-- Problem details --
A faithful copy is needed of the lines below from the one with "Démarche RSE (28, 2374)" up to and including the one with "Privacy policy (735, 1229)"; set it down with no pictures and no other lines.

START Data records

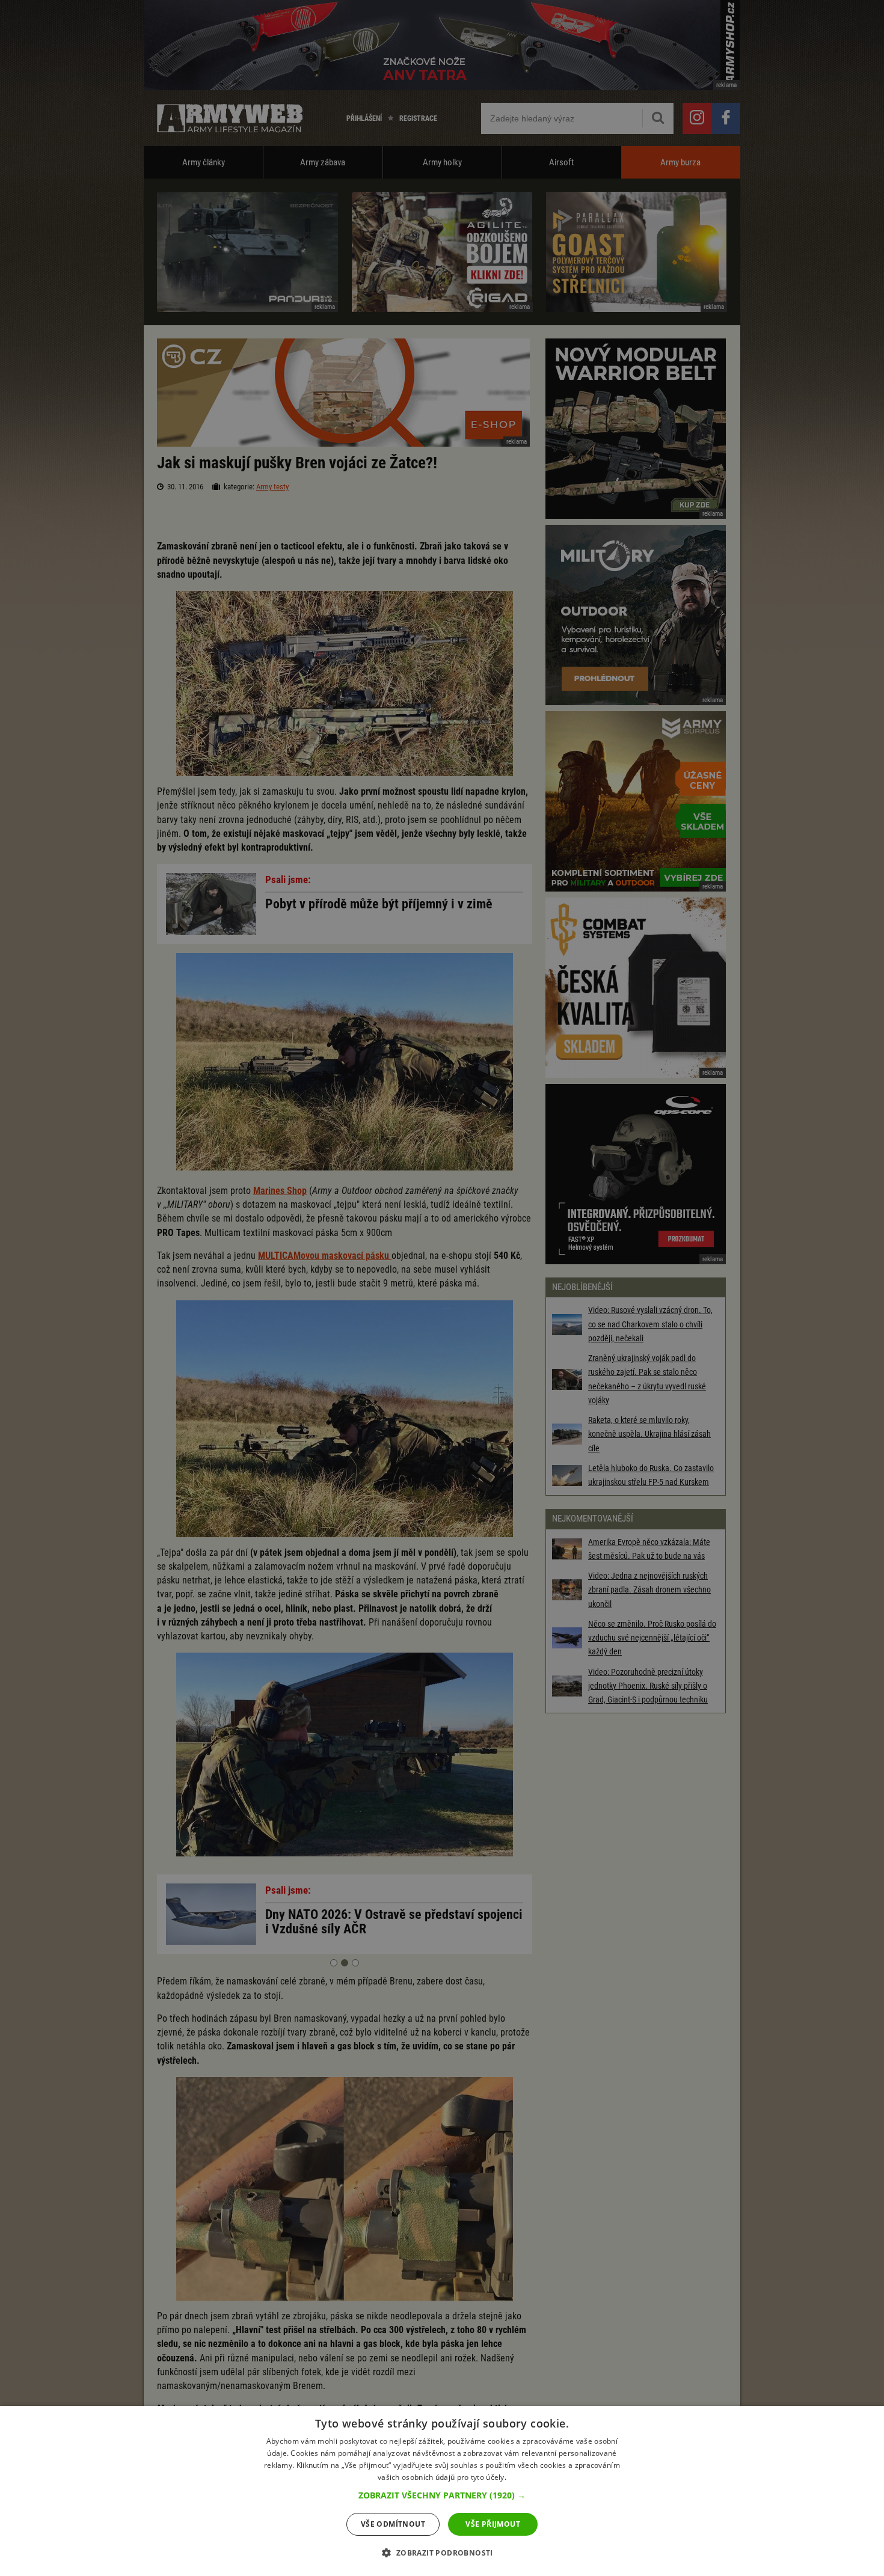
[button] (442, 2495)
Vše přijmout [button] (492, 2524)
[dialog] (442, 2491)
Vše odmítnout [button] (393, 2524)
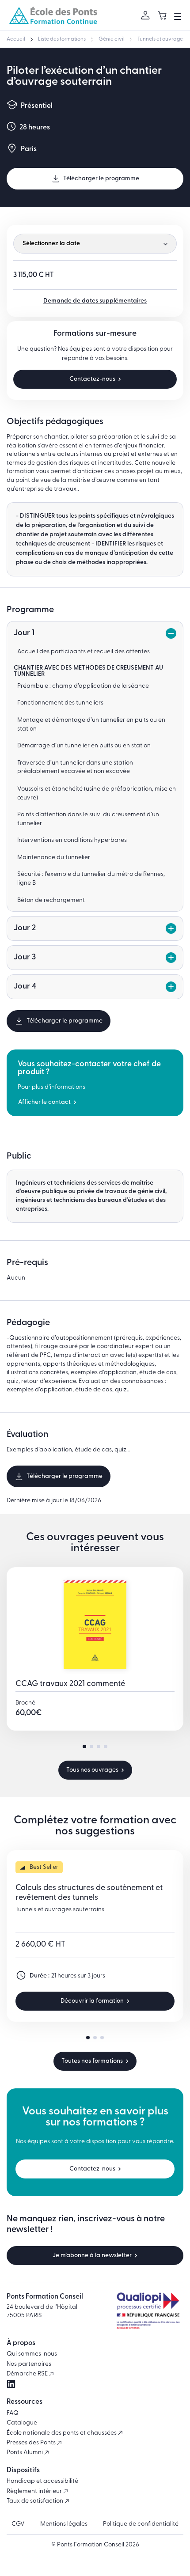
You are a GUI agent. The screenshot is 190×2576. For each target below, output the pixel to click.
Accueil (16, 39)
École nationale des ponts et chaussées (62, 2433)
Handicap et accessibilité (42, 2481)
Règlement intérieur (35, 2491)
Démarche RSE (28, 2374)
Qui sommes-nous (32, 2354)
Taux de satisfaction (36, 2501)
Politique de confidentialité (141, 2524)
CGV (18, 2524)
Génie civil (112, 39)
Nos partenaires (29, 2364)
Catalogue (22, 2423)
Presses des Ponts (32, 2443)
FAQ (13, 2413)
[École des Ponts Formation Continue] (53, 15)
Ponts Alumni (25, 2452)
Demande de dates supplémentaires (95, 301)
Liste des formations (62, 39)
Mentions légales (63, 2524)
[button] (84, 1746)
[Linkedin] (11, 2384)
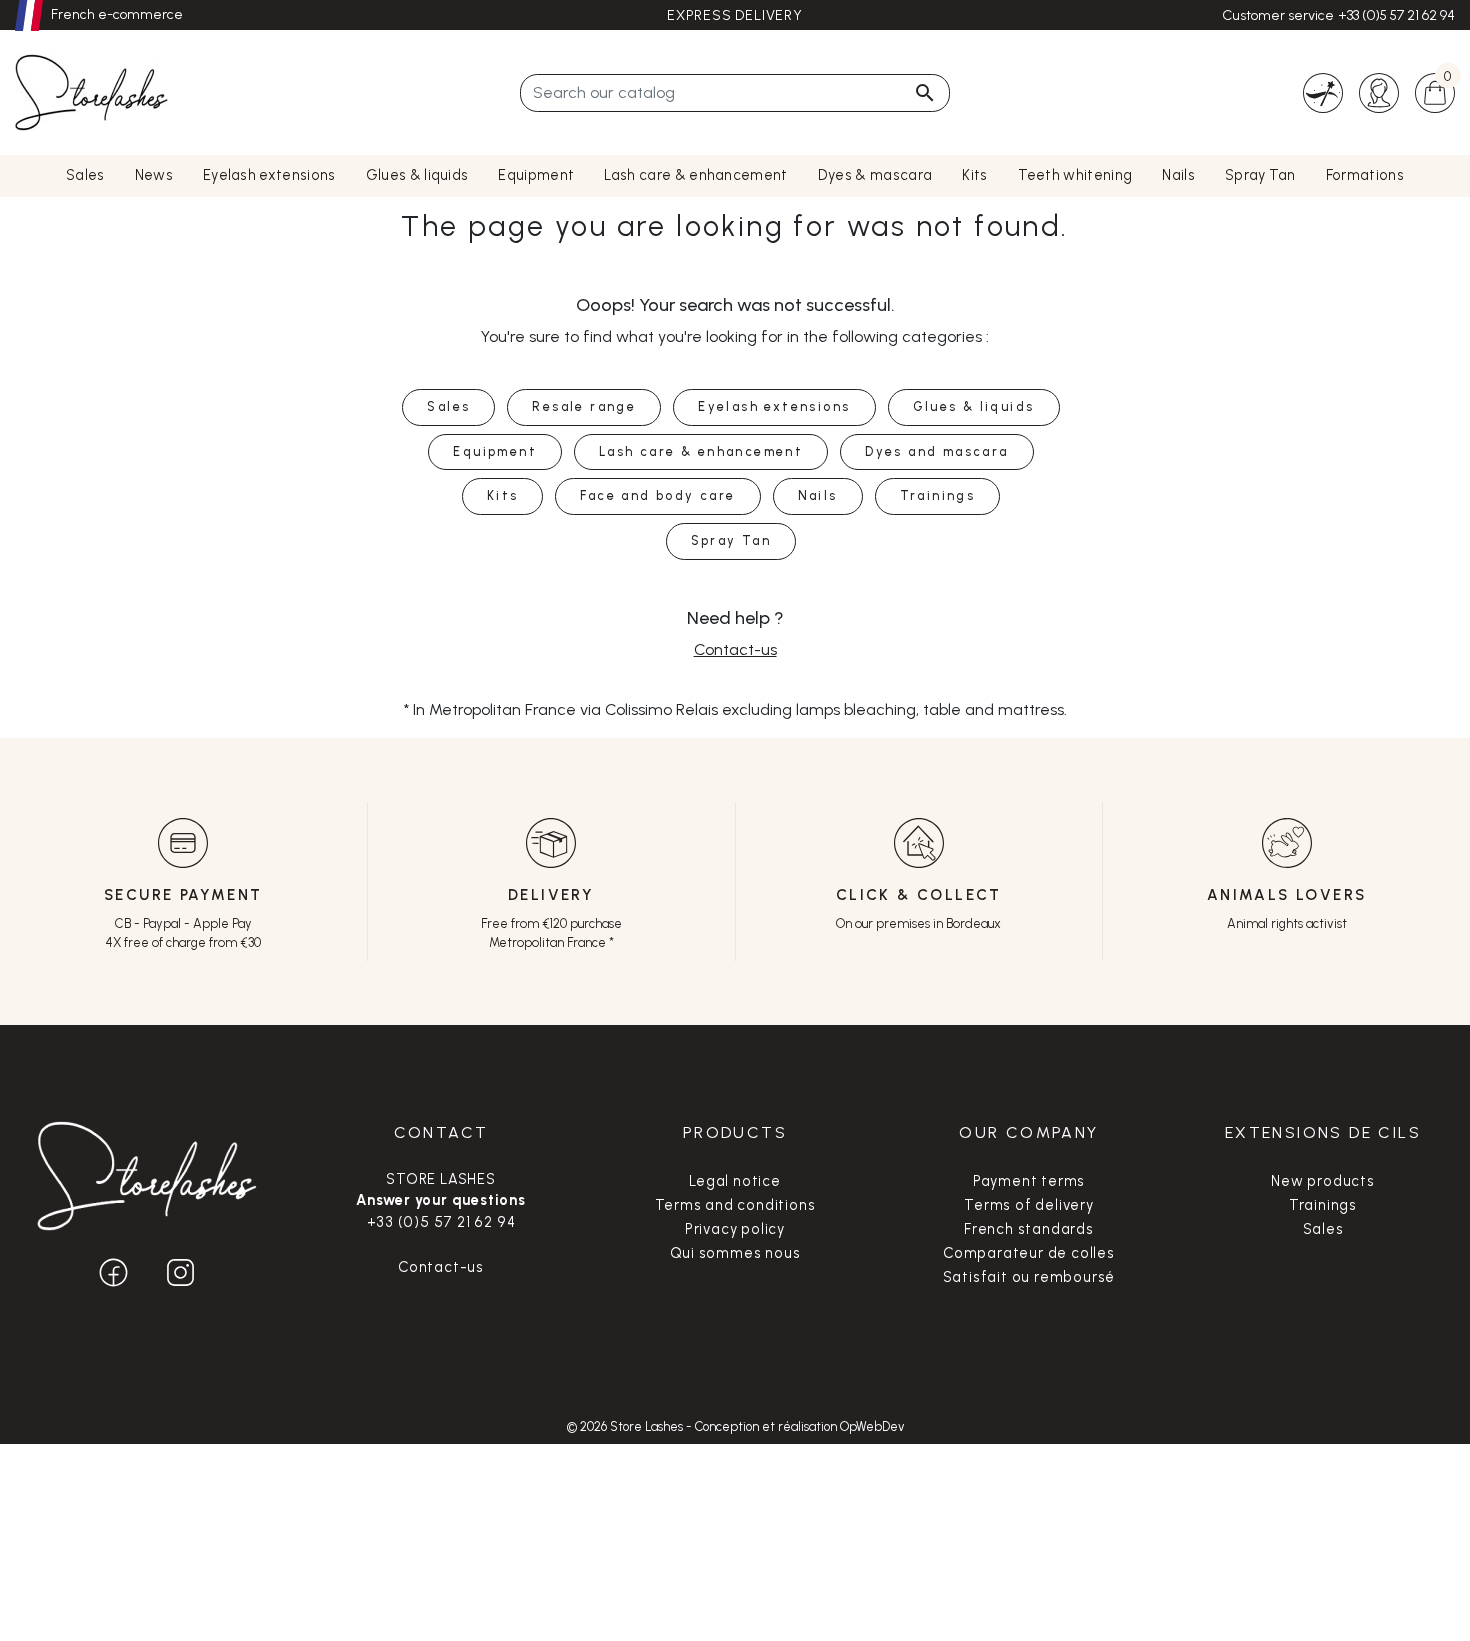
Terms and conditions (735, 1205)
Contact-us (735, 649)
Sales (1323, 1229)
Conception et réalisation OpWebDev (799, 1426)
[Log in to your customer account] (1379, 91)
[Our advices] (1323, 91)
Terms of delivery (1029, 1205)
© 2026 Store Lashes (626, 1426)
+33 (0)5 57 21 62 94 (1396, 15)
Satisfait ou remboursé (1029, 1277)
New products (1323, 1181)
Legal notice (735, 1181)
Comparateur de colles (1029, 1253)
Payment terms (1029, 1181)
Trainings (1323, 1205)
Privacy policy (735, 1229)
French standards (1029, 1229)
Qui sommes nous (735, 1253)
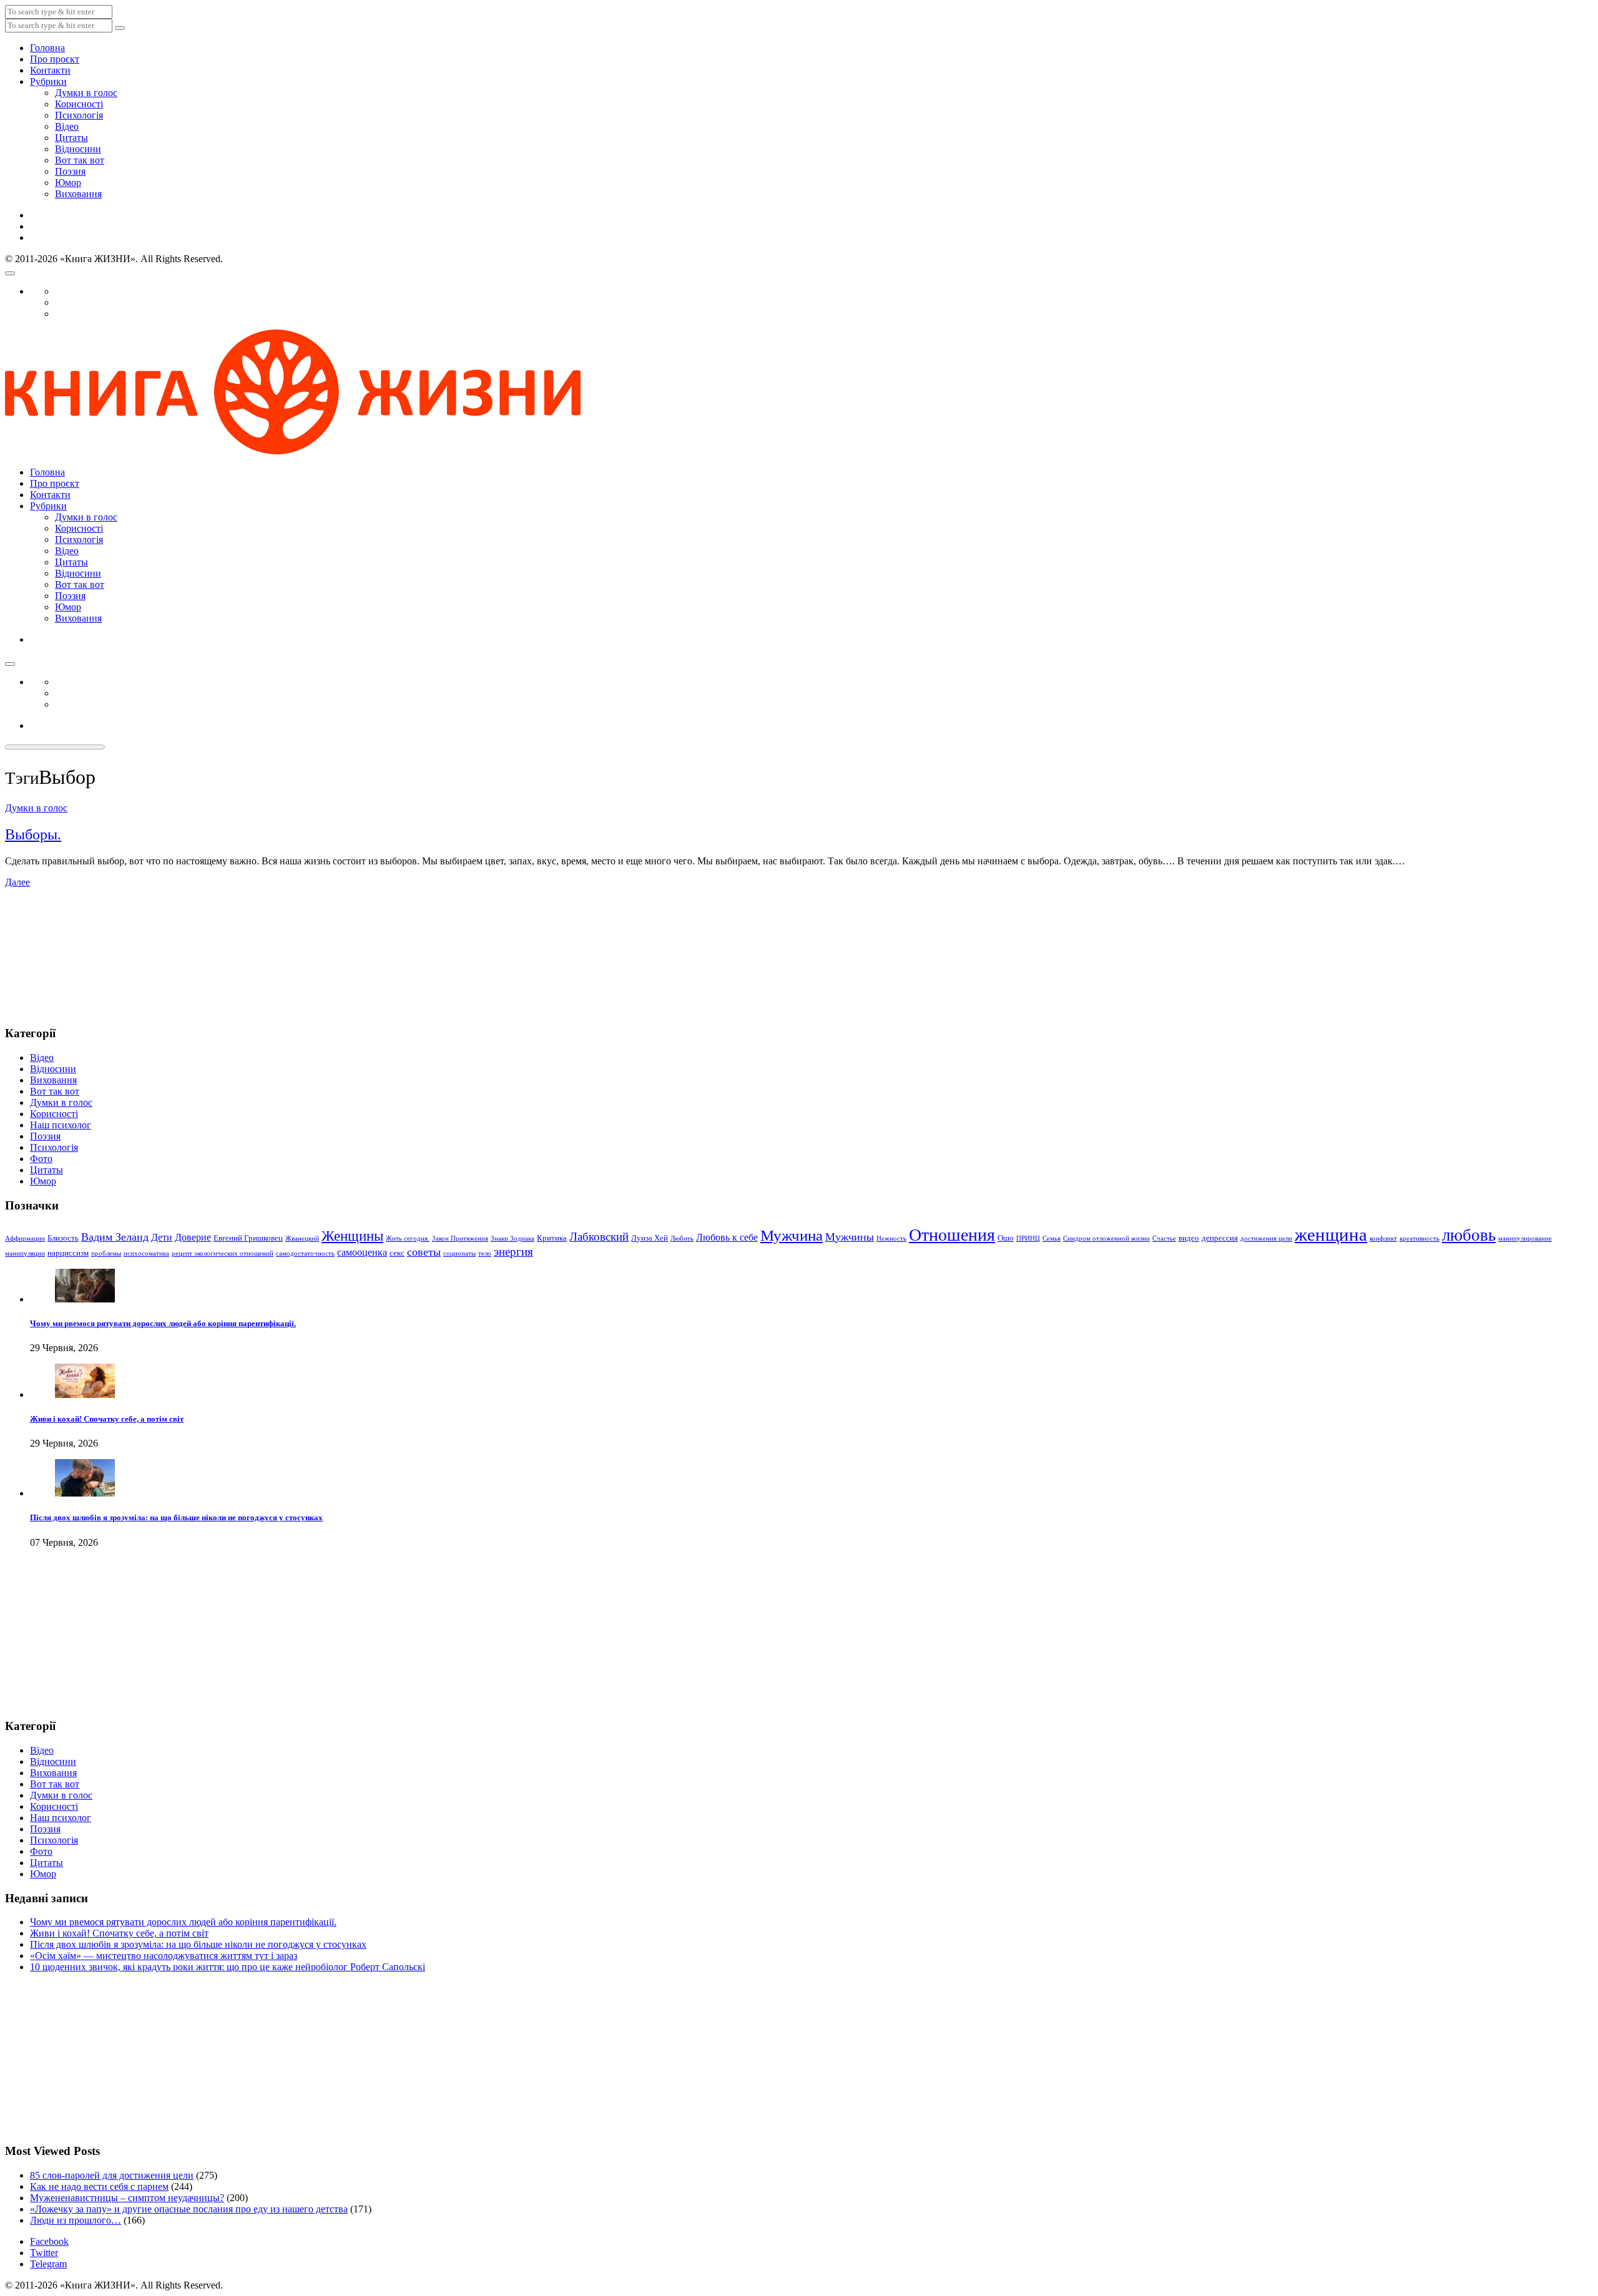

END Data records

-- Response --
Démarche RSE (28, 2374)
Qui sommes-nous (32, 2354)
Taux de satisfaction (36, 2501)
Politique de confidentialité (141, 2524)
CGV (18, 2524)
Génie civil (112, 39)
Nos partenaires (29, 2364)
Catalogue (22, 2423)
Presses des Ponts (32, 2443)
FAQ (13, 2413)
[École des Ponts Formation Continue] (53, 15)
Ponts Alumni (25, 2452)
Demande de dates supplémentaires (95, 301)
Liste des formations (62, 39)
Mentions légales (63, 2524)
[button] (84, 1746)
[Linkedin] (11, 2384)
Terms and conditions (735, 1205)
Contact-us (735, 649)
Sales (1323, 1229)
Conception et réalisation OpWebDev (799, 1426)
[Log in to your customer account] (1379, 91)
[Our advices] (1323, 91)
Terms of delivery (1029, 1205)
© 2026 Store Lashes (626, 1426)
+33 (0)5 57 21 62 94 (1396, 15)
Satisfait ou remboursé (1029, 1277)
New products (1323, 1181)
Legal notice (735, 1181)
Comparateur de colles (1029, 1253)
Payment terms (1029, 1181)
Trainings (1323, 1205)
Privacy policy (735, 1229)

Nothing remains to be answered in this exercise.